We don't bother with "scandals" and other worthless news.
This is not a publishing platform for your ideas. It's a place where you can assist others by explaining the teaching of the Church or pointing people towards good sources, or ask questions of those you think might be able to assist you. For those who think Bellarmine Forums is a neat opportunity and a new audience for the dissemination of those queer theories that you developed last time you forgot how much whiskey you really could handle, then you'd be wrong. And yes, we know, you can find those opportunities all over the 'Net, and that means not only that we are a bit eccentric by modern standards, it also means that you don't need this forum.
We don't interpret primary documents ourselves. That is, we don't find old papal bulls from the fourteenth century and try and work out what the Church teaches about investitures, or baptism of desire, or infallibility, from them. We don't need to, because the Church has appointed phenomenally learned men to study them and teach her seminarians her doctrine. The best of them she names Doctors of the Universal Church, so as to ensure we give them the greatest weight. That's where the priests get their sacred doctrine, under the guidance of the Church, so that's where we should obtain ours also.

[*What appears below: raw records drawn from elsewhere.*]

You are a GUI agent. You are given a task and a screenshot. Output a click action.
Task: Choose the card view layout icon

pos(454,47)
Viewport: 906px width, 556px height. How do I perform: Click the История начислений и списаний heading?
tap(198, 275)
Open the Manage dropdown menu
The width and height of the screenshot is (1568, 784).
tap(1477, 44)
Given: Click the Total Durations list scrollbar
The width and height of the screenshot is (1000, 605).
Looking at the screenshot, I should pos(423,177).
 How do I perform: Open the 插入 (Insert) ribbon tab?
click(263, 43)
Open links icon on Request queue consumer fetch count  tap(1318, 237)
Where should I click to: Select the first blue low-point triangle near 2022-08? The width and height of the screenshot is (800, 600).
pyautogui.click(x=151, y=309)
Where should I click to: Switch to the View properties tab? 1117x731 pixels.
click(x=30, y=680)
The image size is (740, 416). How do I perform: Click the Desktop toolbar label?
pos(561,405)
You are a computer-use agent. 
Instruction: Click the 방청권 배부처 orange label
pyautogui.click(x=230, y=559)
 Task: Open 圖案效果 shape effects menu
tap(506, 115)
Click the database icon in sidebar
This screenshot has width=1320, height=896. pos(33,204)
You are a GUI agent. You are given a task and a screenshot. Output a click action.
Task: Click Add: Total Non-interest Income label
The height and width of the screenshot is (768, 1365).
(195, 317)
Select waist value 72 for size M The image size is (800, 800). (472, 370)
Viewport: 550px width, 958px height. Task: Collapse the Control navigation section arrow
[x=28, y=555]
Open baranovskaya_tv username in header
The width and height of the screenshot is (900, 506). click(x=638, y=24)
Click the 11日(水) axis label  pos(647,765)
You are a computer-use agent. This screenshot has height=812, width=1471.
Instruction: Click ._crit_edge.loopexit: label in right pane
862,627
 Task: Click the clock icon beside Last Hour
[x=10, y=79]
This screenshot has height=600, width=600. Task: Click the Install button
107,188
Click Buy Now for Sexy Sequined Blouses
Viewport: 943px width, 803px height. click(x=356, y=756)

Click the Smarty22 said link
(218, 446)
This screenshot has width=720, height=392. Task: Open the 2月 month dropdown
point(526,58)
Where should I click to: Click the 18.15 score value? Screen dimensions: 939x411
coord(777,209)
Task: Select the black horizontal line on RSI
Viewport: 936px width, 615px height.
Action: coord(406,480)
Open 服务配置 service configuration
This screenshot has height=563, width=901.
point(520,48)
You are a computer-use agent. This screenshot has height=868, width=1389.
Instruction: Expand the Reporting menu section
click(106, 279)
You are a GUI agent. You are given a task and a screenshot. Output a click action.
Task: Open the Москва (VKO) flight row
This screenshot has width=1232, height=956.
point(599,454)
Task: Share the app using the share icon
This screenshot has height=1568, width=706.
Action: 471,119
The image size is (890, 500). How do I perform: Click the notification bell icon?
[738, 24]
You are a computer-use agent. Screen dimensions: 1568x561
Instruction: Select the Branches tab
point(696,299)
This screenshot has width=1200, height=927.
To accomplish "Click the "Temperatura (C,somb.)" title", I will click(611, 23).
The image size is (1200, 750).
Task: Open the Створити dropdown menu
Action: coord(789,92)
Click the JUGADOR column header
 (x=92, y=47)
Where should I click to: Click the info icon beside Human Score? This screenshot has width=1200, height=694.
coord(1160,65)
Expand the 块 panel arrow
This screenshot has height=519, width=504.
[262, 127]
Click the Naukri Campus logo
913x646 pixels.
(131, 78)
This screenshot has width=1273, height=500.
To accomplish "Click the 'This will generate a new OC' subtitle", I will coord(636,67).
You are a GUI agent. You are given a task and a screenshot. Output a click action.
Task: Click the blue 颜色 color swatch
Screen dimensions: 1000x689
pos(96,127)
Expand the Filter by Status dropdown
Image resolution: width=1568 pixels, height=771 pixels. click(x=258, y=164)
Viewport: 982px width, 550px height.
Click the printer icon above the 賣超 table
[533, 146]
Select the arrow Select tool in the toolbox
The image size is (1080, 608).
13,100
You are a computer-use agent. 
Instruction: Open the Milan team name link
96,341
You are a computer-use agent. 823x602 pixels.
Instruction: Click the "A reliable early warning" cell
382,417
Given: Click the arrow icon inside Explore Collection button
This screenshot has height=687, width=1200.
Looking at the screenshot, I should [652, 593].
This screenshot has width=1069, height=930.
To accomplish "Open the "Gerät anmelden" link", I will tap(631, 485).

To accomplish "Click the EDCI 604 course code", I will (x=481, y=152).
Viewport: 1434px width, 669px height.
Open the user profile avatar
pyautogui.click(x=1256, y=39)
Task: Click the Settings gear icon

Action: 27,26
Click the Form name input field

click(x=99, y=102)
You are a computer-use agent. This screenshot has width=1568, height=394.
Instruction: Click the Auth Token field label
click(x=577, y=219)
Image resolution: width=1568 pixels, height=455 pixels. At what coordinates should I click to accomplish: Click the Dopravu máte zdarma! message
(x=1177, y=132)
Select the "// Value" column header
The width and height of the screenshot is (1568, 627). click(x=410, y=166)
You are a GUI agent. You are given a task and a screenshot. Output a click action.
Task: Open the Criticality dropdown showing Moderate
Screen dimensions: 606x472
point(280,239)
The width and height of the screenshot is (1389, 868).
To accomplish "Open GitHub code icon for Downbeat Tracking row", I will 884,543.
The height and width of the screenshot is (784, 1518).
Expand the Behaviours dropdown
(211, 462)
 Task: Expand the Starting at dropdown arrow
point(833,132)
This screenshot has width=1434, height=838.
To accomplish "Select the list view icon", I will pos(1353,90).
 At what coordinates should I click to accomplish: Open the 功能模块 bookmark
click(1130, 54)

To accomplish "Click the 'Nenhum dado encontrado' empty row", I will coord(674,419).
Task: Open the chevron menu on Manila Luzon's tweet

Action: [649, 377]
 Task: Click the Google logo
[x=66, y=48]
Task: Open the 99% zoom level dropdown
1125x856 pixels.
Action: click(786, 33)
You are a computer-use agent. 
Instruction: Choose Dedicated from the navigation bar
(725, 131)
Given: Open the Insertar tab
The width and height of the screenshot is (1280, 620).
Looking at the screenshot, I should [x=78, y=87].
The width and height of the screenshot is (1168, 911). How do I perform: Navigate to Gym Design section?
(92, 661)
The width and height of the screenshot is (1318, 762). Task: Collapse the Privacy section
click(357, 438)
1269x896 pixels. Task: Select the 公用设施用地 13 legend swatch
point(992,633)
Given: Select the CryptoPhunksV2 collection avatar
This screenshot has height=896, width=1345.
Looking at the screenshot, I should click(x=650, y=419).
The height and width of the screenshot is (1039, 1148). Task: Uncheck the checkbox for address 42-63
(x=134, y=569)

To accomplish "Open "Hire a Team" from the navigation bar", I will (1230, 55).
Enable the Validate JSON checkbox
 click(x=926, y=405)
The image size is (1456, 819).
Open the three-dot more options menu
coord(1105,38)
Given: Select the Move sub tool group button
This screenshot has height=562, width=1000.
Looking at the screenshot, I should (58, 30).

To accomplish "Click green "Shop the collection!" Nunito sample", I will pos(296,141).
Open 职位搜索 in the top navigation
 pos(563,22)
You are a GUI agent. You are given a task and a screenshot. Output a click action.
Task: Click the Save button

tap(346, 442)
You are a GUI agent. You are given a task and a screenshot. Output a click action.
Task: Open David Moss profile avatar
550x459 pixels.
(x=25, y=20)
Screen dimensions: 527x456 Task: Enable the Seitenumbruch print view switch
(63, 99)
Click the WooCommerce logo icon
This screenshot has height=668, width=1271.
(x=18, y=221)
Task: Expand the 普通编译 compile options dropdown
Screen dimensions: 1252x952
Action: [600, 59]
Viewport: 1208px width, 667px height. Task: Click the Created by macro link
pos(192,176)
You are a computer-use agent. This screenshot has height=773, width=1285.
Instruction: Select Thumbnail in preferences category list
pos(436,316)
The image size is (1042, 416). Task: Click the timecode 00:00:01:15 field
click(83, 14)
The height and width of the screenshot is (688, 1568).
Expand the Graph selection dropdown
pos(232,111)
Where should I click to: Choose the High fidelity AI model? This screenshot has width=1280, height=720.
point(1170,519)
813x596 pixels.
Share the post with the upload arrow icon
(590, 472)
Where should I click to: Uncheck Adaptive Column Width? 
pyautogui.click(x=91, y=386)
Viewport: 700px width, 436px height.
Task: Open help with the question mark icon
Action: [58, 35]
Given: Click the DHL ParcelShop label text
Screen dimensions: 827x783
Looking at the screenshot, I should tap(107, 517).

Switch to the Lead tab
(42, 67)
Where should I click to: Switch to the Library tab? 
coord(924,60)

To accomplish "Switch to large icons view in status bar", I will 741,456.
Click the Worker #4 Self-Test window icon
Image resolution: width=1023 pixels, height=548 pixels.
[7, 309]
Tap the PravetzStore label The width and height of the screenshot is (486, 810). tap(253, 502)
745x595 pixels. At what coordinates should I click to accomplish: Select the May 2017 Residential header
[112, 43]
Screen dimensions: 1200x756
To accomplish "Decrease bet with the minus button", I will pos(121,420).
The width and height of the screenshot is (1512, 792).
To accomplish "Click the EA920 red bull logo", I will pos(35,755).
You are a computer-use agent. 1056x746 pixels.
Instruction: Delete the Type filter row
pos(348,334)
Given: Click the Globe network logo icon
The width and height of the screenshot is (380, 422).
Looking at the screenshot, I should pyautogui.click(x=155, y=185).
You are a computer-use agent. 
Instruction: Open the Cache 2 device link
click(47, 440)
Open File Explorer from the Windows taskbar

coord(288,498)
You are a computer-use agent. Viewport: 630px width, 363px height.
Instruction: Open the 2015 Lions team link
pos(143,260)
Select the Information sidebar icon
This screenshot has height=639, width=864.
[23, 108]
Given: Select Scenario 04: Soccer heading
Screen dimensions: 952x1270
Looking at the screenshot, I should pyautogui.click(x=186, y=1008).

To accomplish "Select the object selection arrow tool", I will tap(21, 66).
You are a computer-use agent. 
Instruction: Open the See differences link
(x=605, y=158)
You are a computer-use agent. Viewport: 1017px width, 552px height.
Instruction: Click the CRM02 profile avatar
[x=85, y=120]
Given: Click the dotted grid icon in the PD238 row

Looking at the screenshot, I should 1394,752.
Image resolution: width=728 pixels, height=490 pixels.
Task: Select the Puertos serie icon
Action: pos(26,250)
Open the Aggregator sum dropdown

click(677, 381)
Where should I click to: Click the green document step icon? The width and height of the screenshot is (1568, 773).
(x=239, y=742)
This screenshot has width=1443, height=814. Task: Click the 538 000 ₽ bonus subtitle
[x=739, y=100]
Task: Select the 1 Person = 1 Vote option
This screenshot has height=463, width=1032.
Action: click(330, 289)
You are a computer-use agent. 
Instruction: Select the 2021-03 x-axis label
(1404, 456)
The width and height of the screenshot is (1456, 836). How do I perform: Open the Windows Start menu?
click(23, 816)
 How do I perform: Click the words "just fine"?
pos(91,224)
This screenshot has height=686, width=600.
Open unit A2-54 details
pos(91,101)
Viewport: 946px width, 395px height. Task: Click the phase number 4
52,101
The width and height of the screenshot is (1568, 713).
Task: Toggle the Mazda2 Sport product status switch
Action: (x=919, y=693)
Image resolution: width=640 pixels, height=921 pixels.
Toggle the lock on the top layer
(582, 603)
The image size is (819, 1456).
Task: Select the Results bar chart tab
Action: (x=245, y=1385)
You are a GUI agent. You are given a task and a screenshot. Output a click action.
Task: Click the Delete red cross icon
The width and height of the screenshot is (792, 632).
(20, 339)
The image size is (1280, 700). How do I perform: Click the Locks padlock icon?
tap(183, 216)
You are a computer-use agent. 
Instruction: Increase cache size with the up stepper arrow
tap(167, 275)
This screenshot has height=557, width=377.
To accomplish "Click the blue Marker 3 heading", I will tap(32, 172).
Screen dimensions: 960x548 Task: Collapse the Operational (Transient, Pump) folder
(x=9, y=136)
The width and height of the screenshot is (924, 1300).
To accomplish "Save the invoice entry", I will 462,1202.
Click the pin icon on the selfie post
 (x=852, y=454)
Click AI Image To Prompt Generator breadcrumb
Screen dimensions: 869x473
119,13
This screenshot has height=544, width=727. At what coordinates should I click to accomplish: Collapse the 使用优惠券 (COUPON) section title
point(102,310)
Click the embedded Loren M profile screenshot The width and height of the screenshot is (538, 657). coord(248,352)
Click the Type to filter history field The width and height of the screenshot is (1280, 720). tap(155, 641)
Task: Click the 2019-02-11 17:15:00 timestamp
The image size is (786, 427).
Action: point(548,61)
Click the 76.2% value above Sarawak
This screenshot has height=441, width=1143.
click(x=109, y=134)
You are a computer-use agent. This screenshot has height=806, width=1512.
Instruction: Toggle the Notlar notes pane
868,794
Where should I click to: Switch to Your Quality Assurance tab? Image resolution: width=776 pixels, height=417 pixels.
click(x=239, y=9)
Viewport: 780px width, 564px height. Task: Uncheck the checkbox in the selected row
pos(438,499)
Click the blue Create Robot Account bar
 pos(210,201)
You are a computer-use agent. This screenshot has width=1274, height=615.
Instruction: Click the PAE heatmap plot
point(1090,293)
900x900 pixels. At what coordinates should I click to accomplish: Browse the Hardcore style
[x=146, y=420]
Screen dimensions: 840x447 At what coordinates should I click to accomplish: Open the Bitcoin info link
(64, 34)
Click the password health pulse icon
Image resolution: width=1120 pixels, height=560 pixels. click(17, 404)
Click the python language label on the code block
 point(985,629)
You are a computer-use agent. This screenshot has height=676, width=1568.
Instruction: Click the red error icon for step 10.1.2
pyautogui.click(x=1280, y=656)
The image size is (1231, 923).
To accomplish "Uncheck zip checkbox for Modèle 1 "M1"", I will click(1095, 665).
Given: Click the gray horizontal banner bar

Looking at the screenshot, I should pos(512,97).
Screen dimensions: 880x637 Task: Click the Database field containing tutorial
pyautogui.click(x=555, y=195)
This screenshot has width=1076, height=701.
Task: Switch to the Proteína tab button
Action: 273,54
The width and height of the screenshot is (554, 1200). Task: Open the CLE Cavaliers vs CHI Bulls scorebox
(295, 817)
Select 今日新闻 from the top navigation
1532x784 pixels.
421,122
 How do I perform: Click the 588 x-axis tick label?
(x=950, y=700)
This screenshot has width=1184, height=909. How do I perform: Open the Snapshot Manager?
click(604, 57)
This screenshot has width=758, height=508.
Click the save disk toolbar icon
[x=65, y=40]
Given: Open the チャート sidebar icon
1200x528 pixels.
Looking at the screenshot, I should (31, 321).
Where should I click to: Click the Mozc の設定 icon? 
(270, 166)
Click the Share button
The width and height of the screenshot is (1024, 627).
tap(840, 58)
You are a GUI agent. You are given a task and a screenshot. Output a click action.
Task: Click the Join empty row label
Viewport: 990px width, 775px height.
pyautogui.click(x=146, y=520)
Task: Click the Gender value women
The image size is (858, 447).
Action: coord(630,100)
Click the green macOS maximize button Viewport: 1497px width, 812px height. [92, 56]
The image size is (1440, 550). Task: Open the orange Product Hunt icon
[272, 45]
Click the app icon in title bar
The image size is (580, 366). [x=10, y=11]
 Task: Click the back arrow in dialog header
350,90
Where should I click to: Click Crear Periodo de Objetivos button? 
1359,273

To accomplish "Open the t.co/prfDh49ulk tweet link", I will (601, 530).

We don't accuse people of ill-will, especially the clergy, without irrefutable evidence, because that is unjust. We obey the strict injunction to think well of all men unless it is impossible.
We don't expect you to cite an authority for every statement you write, but we do demand that you give one if anybody suggests that what you have written is inaccurate. Don't sook about this, don't complain about it. Just withdraw the assertion or back it up with an authoritative source. And when you are shown to be right, you will gain credibility, or if you find that you were mistaken and you gracefully concede, you will gain credibility. Further, you will learn something and clarify your thinking. So you have nothing to lose if you behave rationally and honourably. But if you won't prove what you say, you will not last here.
I apologise to anybody who is offended by these points, they are not personal.
I'll also take the opportunity to thank you for the benefits I have personally gleaned from the reopened forums recently. I had not ever read Ward and now I have read one of his books and it was very valuable. I had not previously seen that explanation of the nature of theological conclusions and how they enter into the fabric of the deposit of faith before, which Alan posted, and it is really helpful. I had never heard of the Fr. Knox (not Ronald) whose book on infallibility was linked here by Lance and that too was truly excellent. These are the kinds of benefits we can all share with each other and I am grateful to you all.